The image coordinates of a world feature in two images are not
independent, but related by an *epipolar constraint*.
Consider the family of planes passing through the optical centre of each
camera. These project to a family of *epipolar lines* in each image.
If a feature lies upon a particular line in the left image, the
corresponding feature must lie upon the line in the right image, which
is the projection of the same plane.
The constraint reflects the
redundancy inherent in deriving four image coordinates from points in a
three-dimensional world. Most correspondence algorithms
exploit this constraint, which reduces the search for matching
features to a single dimension, and identifying it is an important
aspect of any calibration scheme.

In affine stereo, the epipolar planes are considered to be parallel,
and the constraint takes the form of a single linear relation among
the four image coordinates. With the full perspective model, the lines
need not be parallel, and converge to a point called the *epipole*
(the projection of one camera centre on the other camera's image plane).
The constraint may be obtained from calibration data,
for instance by rearranging the model to predict one
image coordinate as a function of the other three.

Figure 7 compares the epipolar line structure predicted by both affine and full perspective stereo models (after calibration using linear least squares). In this setup, in which the camera distance is about 2 metres, both models give similar epipolar accuracy. Furthermore, the affine model can predict epipolar lines using just 4 reference points; perspective stereo requires a minimum of 6.

[Reference and test points are confined to a unit cube centred about the origin. There are 6 reference points within the unit cube. Test points are distributed uniformly within the cube. The cameras face the origin from a distance of 3-24 units, angled 20 degrees apart (their focal length is proportional to distance, to normalize image size)].

Without noise or other disturbances, perspective stereo estimates absolute and relative positions with complete accuracy. At close range affine stereo performs poorly, but the error decreases in inverse proportion to camera distance (figure 8).

Accuracy is also somewhat dependent on the number and configuration of the reference points used in calibration, and there is a limited improvement as the unit cube is sampled more regularly.
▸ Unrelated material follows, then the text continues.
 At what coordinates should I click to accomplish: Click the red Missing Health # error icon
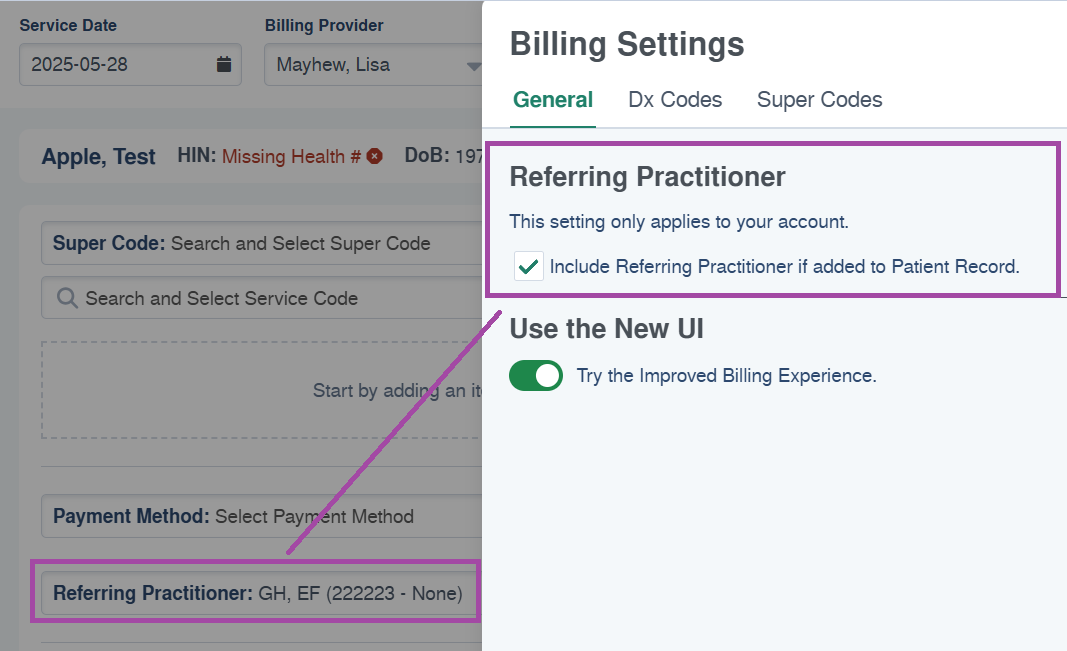[374, 156]
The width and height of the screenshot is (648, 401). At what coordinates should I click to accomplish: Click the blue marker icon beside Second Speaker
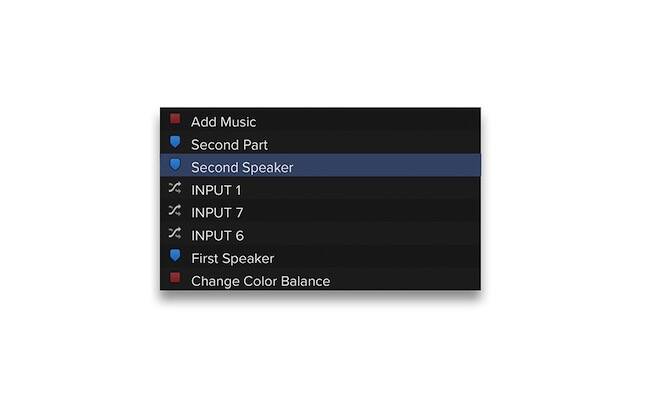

Adding 1% Gaussian noise to the image coordinates of the
reference points causes both systems to lose accuracy. Perspective stereo
is more sensitive to noise because of its nonlinearlity and greater
degrees of freedom, and is *less* accurate than
the affine stereo approximation at large viewing distances
(figure 9).
(viewing a larger number of reference points reduces the effects of noise
and restores the accuracy of perspective stereo).

In a laboratory or industrial environment it is possible for cameras to be disturbed from time to time and subject to small rotations and translations. If this happens after calibration, it will give rise to a corresponding error in stereo reconstruction.

Table 1 shows the average change in perceived relative position when one camera is rotated or translated a small distance around/along each principle axis. The two systems degrade comparably with small movements, the worst of which is rotation about the optical axis. Perspective stereo is more sensitive to larger movements, and to rotations and translations in the epipolar plane (in which a small error can induce large changes of perceived depth), because it distorts nonlinearly.

When gaussian noise is added to the image coordinates of the points whose relative position is to be estimated (after accurate calibration), the effect is comparable on both systems, and their performance converges at large camera distance (figure 10).